Siyasi arenada ve popüler kültürde gittikçe yaygınlaşan yerli ve milli söylemi, yerli ve milliyi özdeş sayarak iki kavramın birbirine dönüşüp muğlaklaşmasına yol açarken, bu kavramların arkasındaki düşünsel birikimleri de gölgelemektedir. Oysa özellikle yerlilik kavramı, antropolojinin, coğrafyanın ve sosyolojinin konusu olarak geniş bir literatürün ve tartışma ağının merkezinde yer almaktadır.
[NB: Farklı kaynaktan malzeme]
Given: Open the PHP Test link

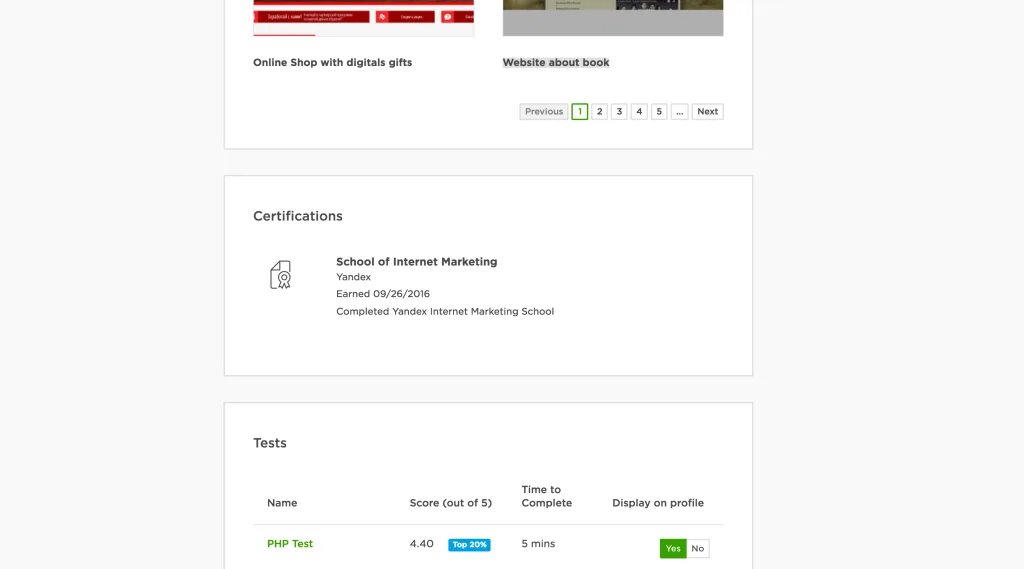Looking at the screenshot, I should coord(290,544).
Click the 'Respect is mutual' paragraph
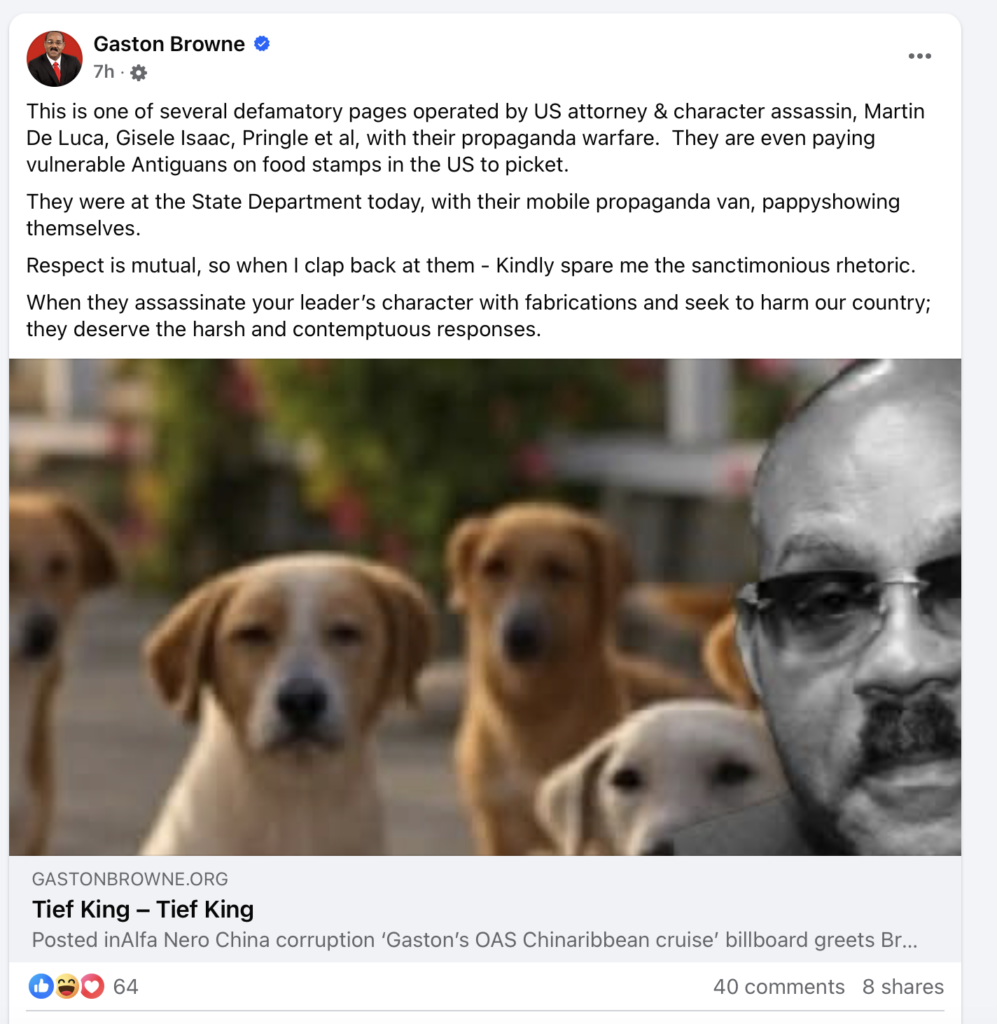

Ancak uzanımları Tanzimat’a kadar erişen yerlilik düşüncesinin taraftarı ve muhalifi çok olsa da kavramı önceleyen yerelin ne olduğuna dair tartışma, literatürümüzde neredeyse yok denecek kadar azdır. Yerel kavramının çerçevesindeki eksiklikler, yerel ile irtibatı bulunan diğer kavramları konumlandırmayı da zorlaştırmaktadır (Karslı, 2018, s. 252). Bu bağlamda yerel kavramından türeyen yerli, yerlilik, yerlicilik üzerine az sayıdaki telif çalışmanın önemi kendiliğinden ortaya çıkmaktadır. Batılılaşma süreci düşünce dünyamızda her daim kendine yer bulmuş yerliliği sorgulayan, kavramın içerdiklerini ayıklamaya niyetlenen her eser, ülkemizde dolgun bir söylem alanına ancak zayıf bir felsefi içeriğe sahip tartışmaya katkı sunacaktır.